▶ _TESTO DI RIFERIMENTO_:

---

Lo stesso Vasari descrive l’abilità di alcuni intarsiatori nell’arte di combinare legni tinti di diversi colori per suscitarne prospettive, viticci ed altri oggett6i di fantasia che eran stati introdotti al tempo di Filippo Brunelleschi e di Paolo Uccello .

Nel 500 le difficoltà aumentano: gli intarsi presentano decori costituiti da composizioni di forma geometrica continuamente ripetute fatti con piccoli pezzi di legno tagliati ad uno ad uno cercando di ripetere la stessa forma e le stesse dimensioni.

E in questo secolo che, per semplificare il lavoro, si inventa la tarsia a toppo , ossia l’unione di varie bacchette di legno nelle forme geometriche che si vogliono riprodurre: l’estremità di queste bacchette riportano esattamente il disegno di cui si ha bisogno, quindi basta incollare tra loro i legni, scegliendo esattamente l’ordine in cui si vuole che appaiano nel decoro, e tagliarli in piccoli strati per ottenere sempre il medesimo disegno con la stessa forma e lo stesso spessore; il lavoro così diventa molto più semplice da eseguire.

Come per tutte le forme artistiche, anche nell’arte dell’intarsio, le evoluzioni portano una maggiore complessità dei soggetti prescelti nei quali vengono introdotti paesaggi caratteristici e scene di vita dell’epoca.

Con il passare degli anni, diventa di moda la lastronatura degli stipi con essenze pregiate, come l’ebano, in modo da consentire l’esecuzione di intagli a basso rilievo (potevano permettersi l’ebano solo committenti di alto rango, e quindi questo materiale veniva spesso sostituito con del pero ebanizzato, cioè tinto di nero).

Altra innovazione del tempo è l’introduzione di seghetti che consentono di ottenere tessere con un taglio molto più preciso e complesso.

All’inizio del 600 gli intarsiatori italiani lavorano in tutta Europa; in particolare il gruppo stabilitosi in Germania approfondisce una nuova tecnica denominata a foro e controforo : si possono ottenere svariati intarsi con il medesimo disegno, ma allo stesso tempo con diverse essenze di differenti colori.

Per creare un intarsio, secondo questa tecnica, basta prendere vari fogli di impiallacciatura e bloccarli all’interno di due spessori di legno, abbastanza fini da consentire il taglio senza troppa fatica, e seguire il disegno prescelto.

Una volta terminato il traforo, si ricompone il disegno giocando con le varie essenze e seguendo le venature ed i contrasti di chiaro-scuro.

---

▶ _Record degli elementi di interfaccia_:
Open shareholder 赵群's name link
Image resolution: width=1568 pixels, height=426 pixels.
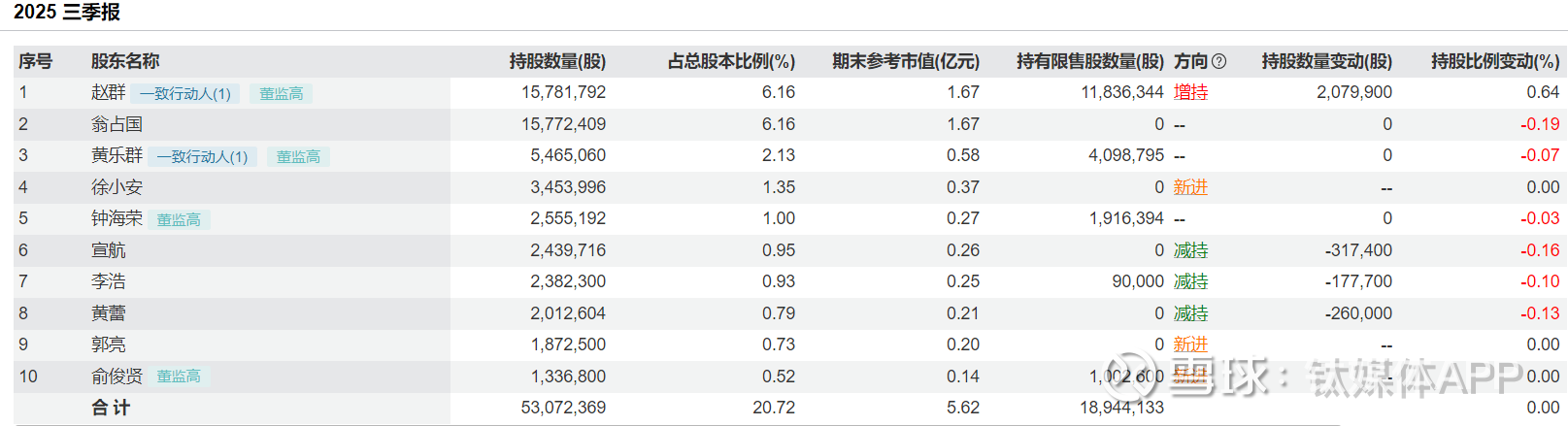click(109, 92)
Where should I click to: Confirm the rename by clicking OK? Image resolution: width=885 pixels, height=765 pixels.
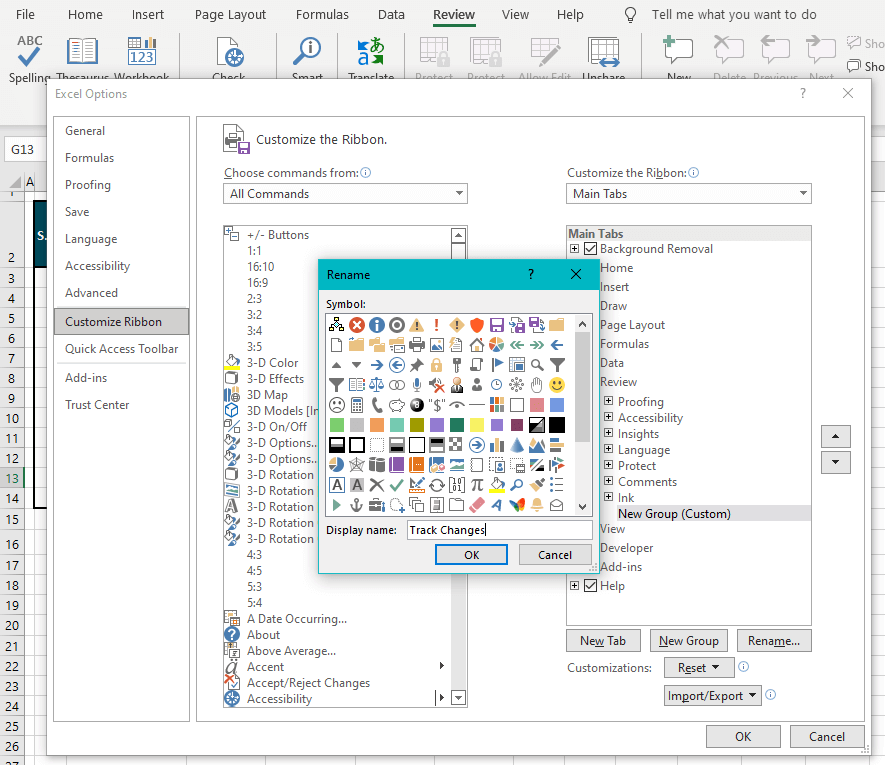tap(470, 554)
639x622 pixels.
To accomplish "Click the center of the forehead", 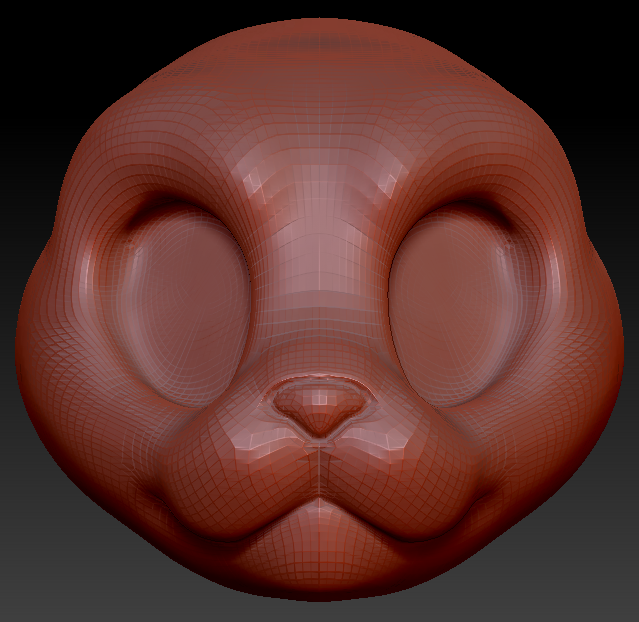I will (x=319, y=150).
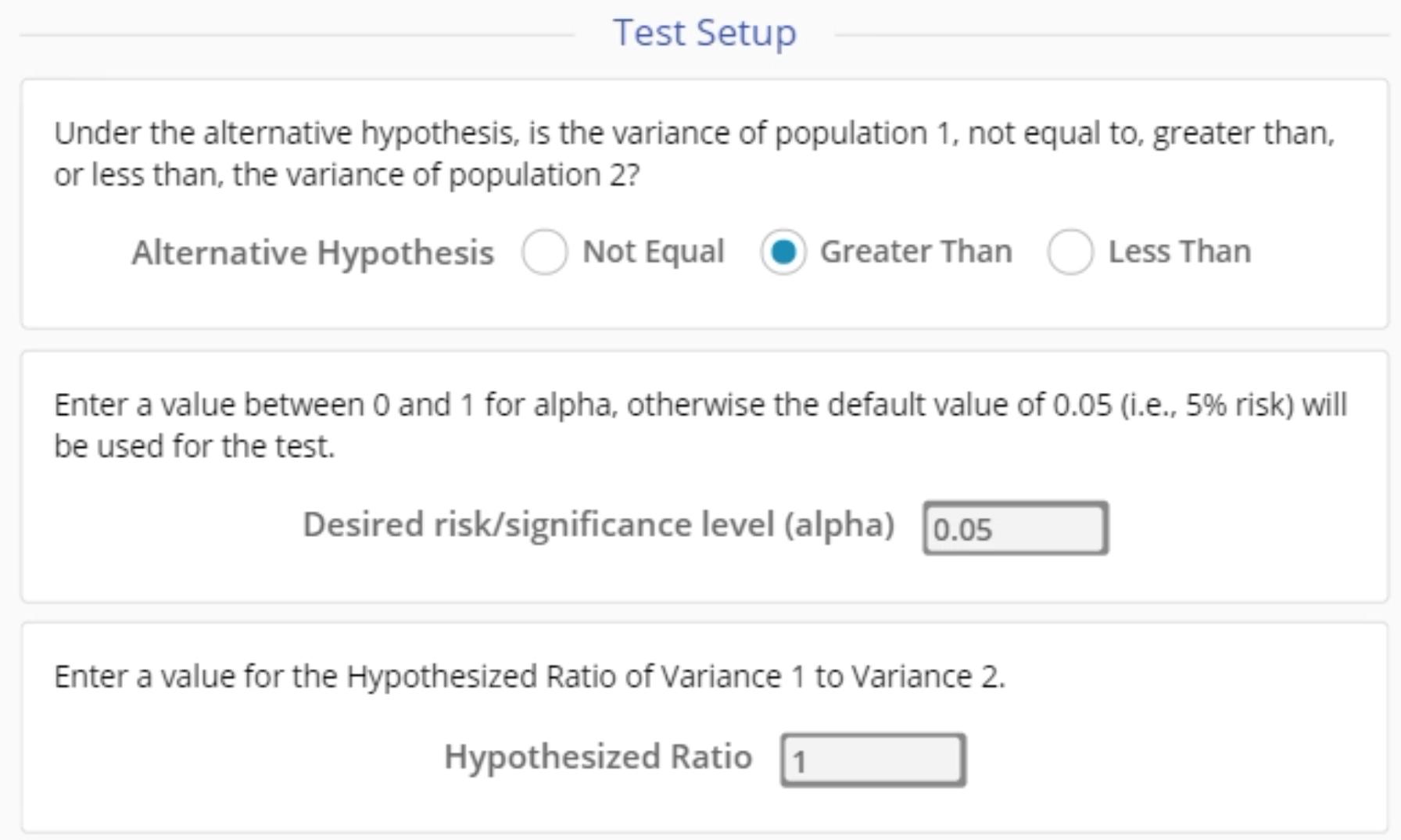Select the "Not Equal" radio button
The height and width of the screenshot is (840, 1401).
544,252
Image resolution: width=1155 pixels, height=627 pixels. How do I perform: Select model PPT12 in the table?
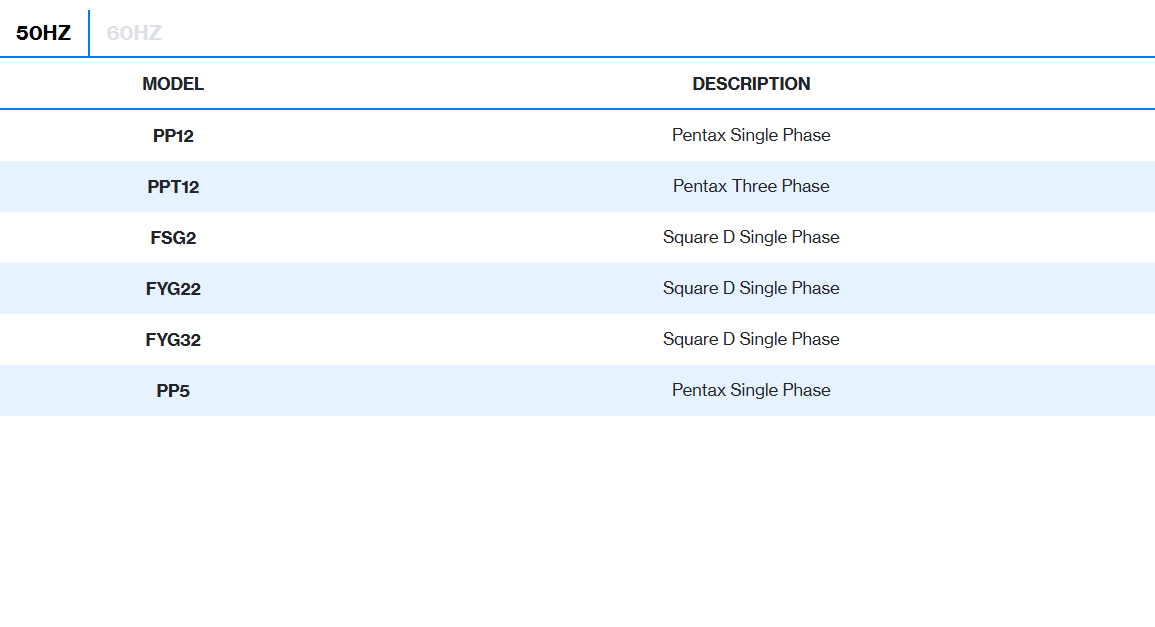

---

▶ _COSE DA FARE_:
(a) Restituisci, dal testo sull'intarsio, il passo che si apre con le parole contenenti "Altra innovazione del" e si chiude con "il disegno prescelto.", copiandolo senza alcuna modifica.
(b) Stabilisci se queste affermazioni concordano con il testo sull'intarsio, rispondendo sì o no e citando alla lettera le parole decisive: (i) l'ebano veniva spesso sostituito con pero ebanizzato; (ii) il gruppo di intarsiatori stabilitosi in Francia approfondisce la tecnica a foro e controforo; (iii) con la tecnica a foro e controforo i fogli di impiallacciatura si bloccano fra due spessori di legno.

▶ _RISPOSTE PER COMPITO_:
(a)
Altra innovazione del tempo è l’introduzione di seghetti che consentono di ottenere tessere con un taglio molto più preciso e complesso.

All’inizio del 600 gli intarsiatori italiani lavorano in tutta Europa; in particolare il gruppo stabilitosi in Germania approfondisce una nuova tecnica denominata a foro e controforo : si possono ottenere svariati intarsi con il medesimo disegno, ma allo stesso tempo con diverse essenze di differenti colori.

Per creare un intarsio, secondo questa tecnica, basta prendere vari fogli di impiallacciatura e bloccarli all’interno di due spessori di legno, abbastanza fini da consentire il taglio senza troppa fatica, e seguire il disegno prescelto.

(b)
(i) Sì: "questo materiale veniva spesso sostituito con del pero ebanizzato, cioè tinto di nero"
(ii) No: "il gruppo stabilitosi in Germania approfondisce una nuova tecnica denominata a foro e controforo"
(iii) Sì: "basta prendere vari fogli di impiallacciatura e bloccarli all’interno di due spessori di legno"